On Tuesday, reports revealed that Apple Inc. recently cut back its iPad production to supply more components to iPhone 13 due to the global chip crunch.
The implication of the worldwide supply bottleneck hit harder than previously indicated by the tech giant.
Moreover, the business lost 0.11% or 0.16 points to $148.78 in the after-hours trading.
It followed its Monday decline of 0.56% or 0.84 points to $148.96 per share.
Accordingly, Apple slashed 50.00% of the iPad production from its original plan over the past two months.
In addition, parts intended for older iPhone models were also fed towards the iPhone 13 production line to ensure sales would remain unharmed.

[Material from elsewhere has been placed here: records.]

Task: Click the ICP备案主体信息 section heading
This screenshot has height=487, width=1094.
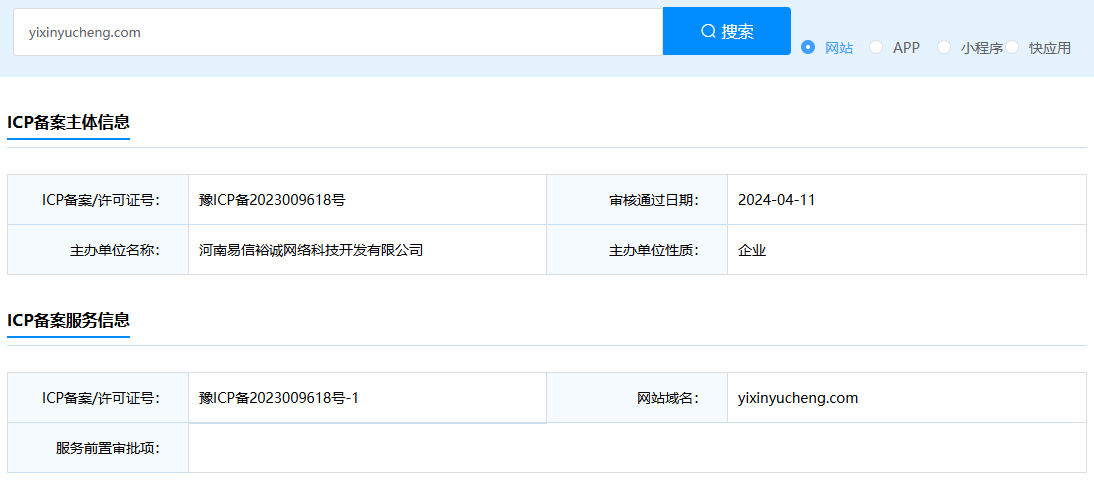Action: click(x=69, y=123)
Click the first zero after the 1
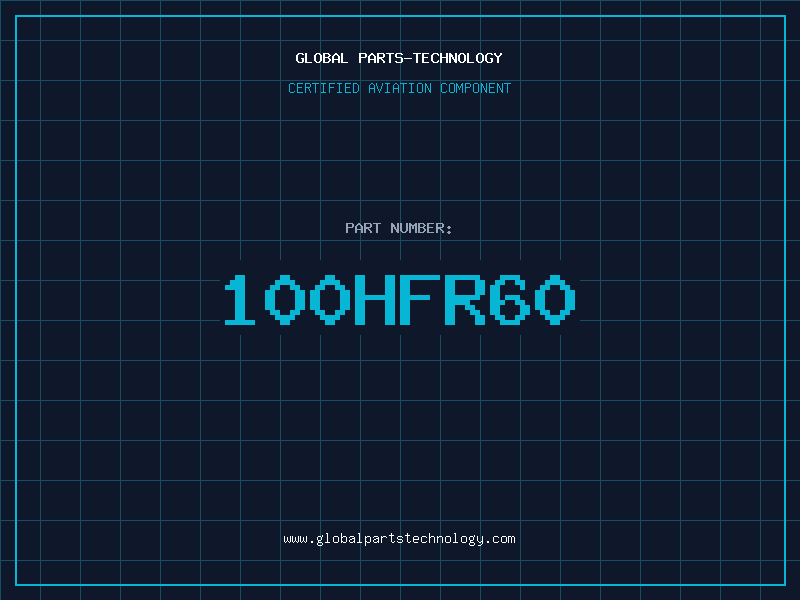The image size is (800, 600). [285, 300]
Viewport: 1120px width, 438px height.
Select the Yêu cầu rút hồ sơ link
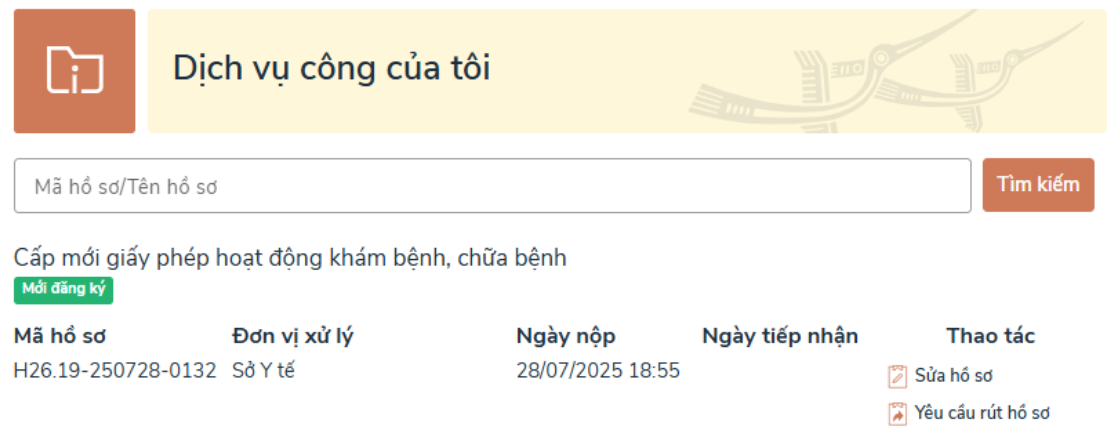coord(981,413)
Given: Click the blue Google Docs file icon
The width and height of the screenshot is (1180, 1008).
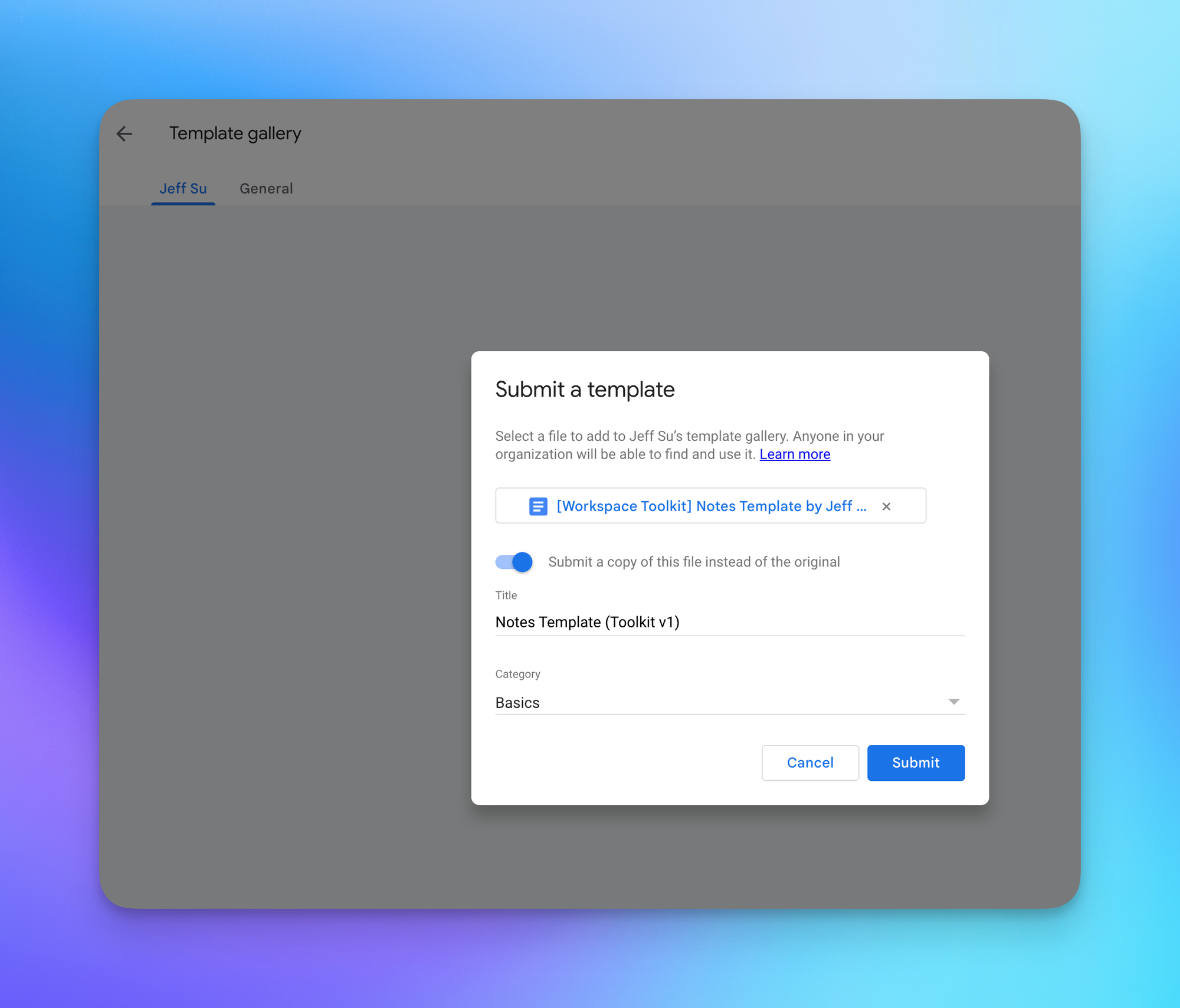Looking at the screenshot, I should tap(537, 506).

In the last earnings call, results revealed that the demand for iPad rose yearly due to remote working and learning.
Correspondingly, its sales hiked 6.70% to 53.20 million devices, flagging almost a third of the total tablet market worldwide.
However, the company prioritized the iPhone 13 output as they projected a more robust demand for the smartphone. At the same time, it is a top revenue driver for the business.
In the third quarter, Apple CEO Tim Cook admitted that the company missed out on an estimated $6.00 billion in revenue due to the supply constraints.
Although the worldwide crunch implicated Apple with its production, it still weathered the persisting conflict better than its smartphone rivals.
This is in line with its strong purchasing power and long-term supply agreements with chip suppliers.
On the positive side, the firm reassured investors that it is still on track to set new sales records during the main holiday shopping season.
Consequently, Apple mentioned that the recent decision would slightly weaken iPad’s revenue in the fourth quarter.
Microsoft Rises against Apple
Meanwhile, Microsoft blew past analysts’ expectations and became the world’s most valuable company, surpassing Apple.
Last Friday, the computer software firm reached a market capitalization of $4.70 trillion. It surpassed the $4.60 trillion market cap of the iPhone Maker.
In addition, it also elevated 0.24% or 0.79 points to $330.16 per share in the post-trading market today.
Furthermore, the two companies have been vying for the top spot in recent years.
Meanwhile, the global chip crunch also impeded the computer sales of Microsoft, but still, it managed to beat market forecasts.
At the same time, the chip shortage also stung its gaming segment. Whereas the supply of Xbox Series X and Series S consoles dramatically declined.